Не помню, кстати, играл ли в том матче Димон, и если да, то за кого. Время нашей детской дружбы прошло. Наши пути без всяких драм сами собой поворачивались в разные стороны.

Когда прозвучал долгожданный финальный свисток – вернее, всё тот же Кафтан сделал в небо губами тонкое смешное «тпррррр», как он умел, – и победители, смерив нас презрительными улыбками, спокойно направились в сторону родного двора, Андрюха опять улучил секунду, чтобы сказать мне кое-что с глазу на глаз.  

– Вот так вот, Юрок. Учись, пока я жив. Спокойненько, техничненько, бац-бац – и дело в шляпе. Не тех друзей ты выбираешь, Юрок. Подумай об этом.

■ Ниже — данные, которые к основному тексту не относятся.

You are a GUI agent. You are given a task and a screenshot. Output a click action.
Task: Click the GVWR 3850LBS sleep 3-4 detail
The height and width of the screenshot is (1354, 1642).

Он постучал себе пальцем по виску, затем легонько похлопал меня по плечу и с достоинством посеменил за своими. Я же, разумеется, остался в опечаленном стане проигравших…

 

Нет, кажется, я всё-таки понял, почему так стремился в своём рассказе к этому матчу.

У меня изначально сидел в голове такой незамысловатый мотив: дворовые в последний раз являют силу, вчистую выигрывая матч, то есть «сражение», и удаляются «проигрывать войну», то есть саму жизнь: в подвалы, в шараги, в ужас армейской дедовщины или в горячие точки, а затем в преступные группировки, алкоголизм и прочее неблагополучие; мы же, хиловатое полудомашнее племя, «проигрываем сражение, но выигрываем войну»: поступаем в институты, получаем приличные профессии, заводим нормальные семьи, пишем рассказы в конце концов…

Сейчас я вижу, насколько этот мотив примитивен и спорен. 

Во-первых, я мало знаю о том, как у кого из дворовых дальше пошла жизнь. Ну да: лет пять спустя Кафтан, балансируя на льду в своей балетной позиции, культурно стрелял у меня на догонку. На нём была советская шапка-петушок, устарелая даже для того, ещё не вполне нового времени… Зато о Цыганкове я слышал, что он пошёл по милицейской линии. Быть может, его пугающий взгляд не раз помогал ему на допросах:

– Д… д… давайте дружить, т… т… товарищ старший лейтенант…

Ну а, во-вторых – разве так всё безоблачно с теми, кто якобы «выиграл войну»? Одиночество, кавардак в семейной жизни, алкоголизм, депрессия, горе от ума – всего хватало у всех, «от них же первый есьм аз»…

 

И всё же матч на Будённовском поле по-прежнему видится мне чем-то важным и узловым. Всё же я шёл к этому полю не зря.

На нём встретились и схлестнулись два мира, через которые прошла дорога моей жизни: мир дворовый, так нетонко навязанный мне судьбой, – и мир, который я потихоньку начал выбирать сам. Я чувствовал себя на том поле не только игроком, но и зрителем, и судьёй, и кубком, и даже самим полем. И уже немного рассказчиком. Всем немногочисленным годам моей жизни был подведён здесь яркий итог. И игра продолжилась.

 

И вот – как судья и кубок в одном лице – сегодняшний я никому не присуждаю победы и никому не достаюсь. С радостью и интересом к дальнейшей жизни я продолжаю оставаться при себе, но всем вам, ребята (и даже тебе, жуткий Прохоров!), я сегодня говорю спасибо за честное участие в таинстве моей жизни и за тот футбол – футбол девяносто какого-то.